There is ample evidence that apparent motion filling-in correlates with increased neural activity in early visual areas at unstimulated locations, supporting the idea that filling-in can interfere with incoming visual information at an early stage. Feedback from MT to V1 (e.g., Wibral, Bledowski, Kohler, Singer, & Muckli,
2009) seems a necessary condition for this type of filling-in, as a typical V1 receptive field is too small to signal long-range apparent motion (Mikami, Newsome, & Wurtz,
1986). Optical dye imaging confirms this view by showing that the activation of a possible homologue of MT in the ferret closely precedes activation in lower visual areas. This activation in primary visual areas spreads along the apparent motion path (Ahmed et al.,
2008; Deco & Roland,
2010), as in transformational apparent motion, with the line-motion illusion (e.g., Jancke, Chavane, Naaman, & Grinvald,
2004). Activation in early visual for locations along the path was also observed in various fMRI studies (Larsen, Madsen, Lund, & Bundesen,
2006; Muckli, Kohler, Kriegeskorte, & Singer,
2005; Sterzer, Haynes, & Rees,
2006) with some exceptions (Liu et al.,
2004).

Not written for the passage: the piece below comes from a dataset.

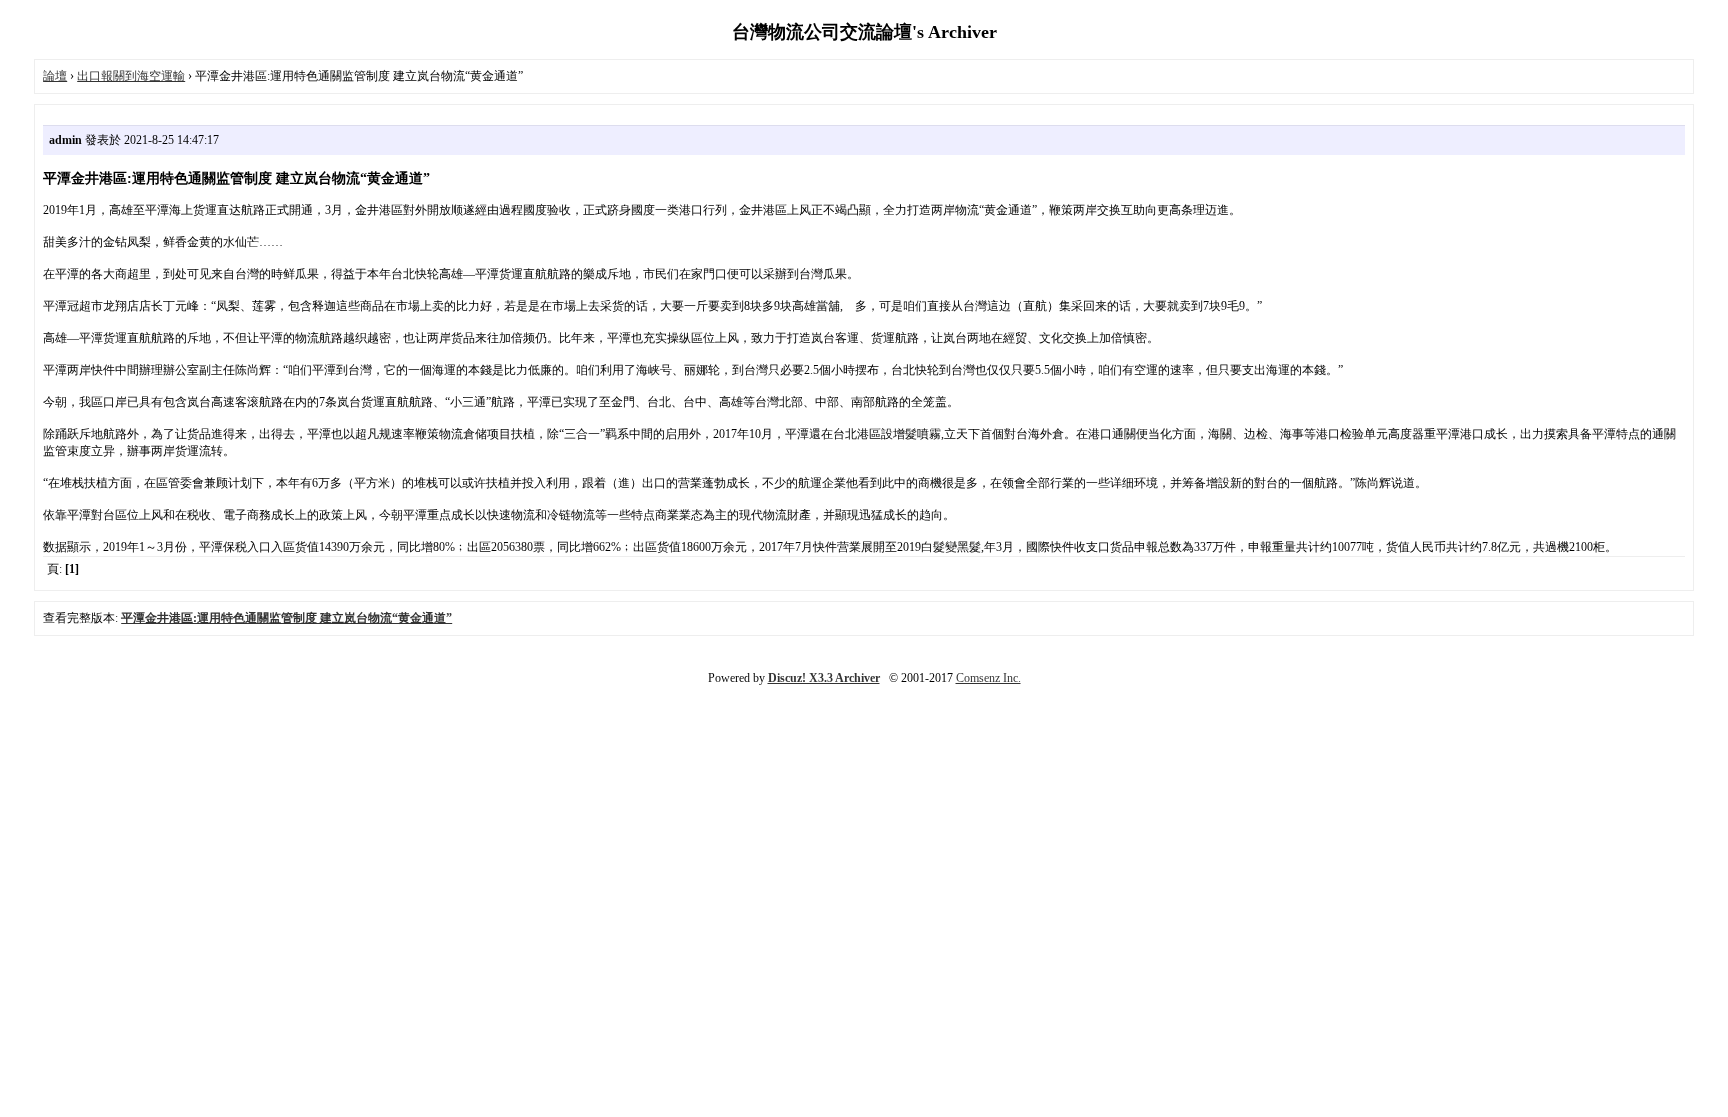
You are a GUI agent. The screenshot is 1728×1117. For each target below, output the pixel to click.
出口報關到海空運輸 (131, 76)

Computational models have been proposed that can account for spatial and temporal separations giving rise to optimal motion. Under those conditions, MT can generate a “traveling wave” or “G-wave” of neural activity traveling along early visual cortex (Grossberg & Rudd,
1992). A similar analysis was proposed to account for interactions between color and motion in the line-motion illusion (Baloch & Grossberg,
1997). This last model might be able to explain how color can be spread along the apparent motion path, causing color-dependent masking and feature attribution.